Independent senators want rule changes to prevent partisan stalling on bills

Independent senators want rule changes to prevent partisan stalling on bills

OTTAWA — The largest group of independents in the Senate wants to change procedural rules to limit the ability of Conservatives senators — the last remaining unabashedly partisan caucus in the upper house — from stalling debate and preventing votes on legislation.

Sen. Yuen Pau Woo, leader of the Independent Senators Group, says the group also intends to push for changes to the Parliament of Canada Act to recognize that the Senate is no longer a partisan chamber, where only the government and Opposition caucuses are officially recognized and funded.

He says both measures are needed to reflect the new reality of a Senate that is a less partisan and more independent chamber of sober second thought.

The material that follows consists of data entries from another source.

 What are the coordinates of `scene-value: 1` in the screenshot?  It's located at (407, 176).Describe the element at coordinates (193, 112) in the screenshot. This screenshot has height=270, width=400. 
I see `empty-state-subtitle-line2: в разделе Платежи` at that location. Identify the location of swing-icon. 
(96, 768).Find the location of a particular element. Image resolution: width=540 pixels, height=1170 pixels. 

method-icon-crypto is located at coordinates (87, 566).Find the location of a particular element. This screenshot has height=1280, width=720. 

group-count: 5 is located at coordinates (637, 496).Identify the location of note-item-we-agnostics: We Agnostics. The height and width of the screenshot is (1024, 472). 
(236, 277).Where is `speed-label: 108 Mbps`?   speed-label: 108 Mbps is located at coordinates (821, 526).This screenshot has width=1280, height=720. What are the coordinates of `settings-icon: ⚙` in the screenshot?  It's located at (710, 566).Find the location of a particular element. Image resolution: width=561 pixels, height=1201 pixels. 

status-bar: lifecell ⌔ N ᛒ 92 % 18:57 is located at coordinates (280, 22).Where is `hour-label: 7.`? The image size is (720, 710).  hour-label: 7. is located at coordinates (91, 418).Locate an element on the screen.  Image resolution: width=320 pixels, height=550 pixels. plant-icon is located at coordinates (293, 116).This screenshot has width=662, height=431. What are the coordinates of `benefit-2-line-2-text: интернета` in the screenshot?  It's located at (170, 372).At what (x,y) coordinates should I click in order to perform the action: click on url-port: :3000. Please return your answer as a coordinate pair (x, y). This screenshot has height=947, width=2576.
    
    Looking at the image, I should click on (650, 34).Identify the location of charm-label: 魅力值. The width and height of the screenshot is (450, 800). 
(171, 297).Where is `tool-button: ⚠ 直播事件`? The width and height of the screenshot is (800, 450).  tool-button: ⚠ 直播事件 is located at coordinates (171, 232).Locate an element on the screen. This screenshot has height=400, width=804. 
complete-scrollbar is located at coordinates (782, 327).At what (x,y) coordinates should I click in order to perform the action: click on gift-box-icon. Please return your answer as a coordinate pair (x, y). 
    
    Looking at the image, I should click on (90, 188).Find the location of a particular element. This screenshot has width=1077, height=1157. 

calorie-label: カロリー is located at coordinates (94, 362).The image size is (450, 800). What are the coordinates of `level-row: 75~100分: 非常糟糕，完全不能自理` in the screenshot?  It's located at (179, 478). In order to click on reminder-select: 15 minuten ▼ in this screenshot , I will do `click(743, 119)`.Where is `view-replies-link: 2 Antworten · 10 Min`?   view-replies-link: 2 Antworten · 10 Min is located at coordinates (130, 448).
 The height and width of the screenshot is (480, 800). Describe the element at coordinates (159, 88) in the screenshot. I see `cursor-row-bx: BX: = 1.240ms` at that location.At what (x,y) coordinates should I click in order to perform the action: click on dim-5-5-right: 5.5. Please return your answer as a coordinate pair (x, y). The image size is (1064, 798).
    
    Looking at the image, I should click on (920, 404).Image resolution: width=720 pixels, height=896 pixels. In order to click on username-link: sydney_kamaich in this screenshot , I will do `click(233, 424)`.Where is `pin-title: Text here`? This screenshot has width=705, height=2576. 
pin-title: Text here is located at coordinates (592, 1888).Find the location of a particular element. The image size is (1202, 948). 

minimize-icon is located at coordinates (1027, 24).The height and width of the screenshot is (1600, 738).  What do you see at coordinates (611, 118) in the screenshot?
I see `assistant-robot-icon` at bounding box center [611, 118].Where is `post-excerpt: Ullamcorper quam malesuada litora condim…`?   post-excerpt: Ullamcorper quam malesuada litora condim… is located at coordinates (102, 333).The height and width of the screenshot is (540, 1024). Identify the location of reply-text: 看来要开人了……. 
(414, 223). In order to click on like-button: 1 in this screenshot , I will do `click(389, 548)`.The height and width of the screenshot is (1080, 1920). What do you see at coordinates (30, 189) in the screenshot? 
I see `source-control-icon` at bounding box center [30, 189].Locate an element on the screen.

Since becoming prime minister in 2015, Justin Trudeau has dramatically changed the makeup and operation of the upper house, appointing only independents recommended by an arm’s-length advisory body.

Since Trudeau’s re-election last month, the trend towards less partisanship has accelerated, with some Conservatives and other like-minded senators forming the Canadian Senators Group and independent Liberal senators reorganizing themselves as the new Progressive Senate Group.

The Independent Senators Group now has 51 members, the Conservatives 24 and the Canadian Senators Group 13. There are 12 non-affiliated senators, including the eight in the Progressive Senate Group, and five vacancies in the 105-seat chamber.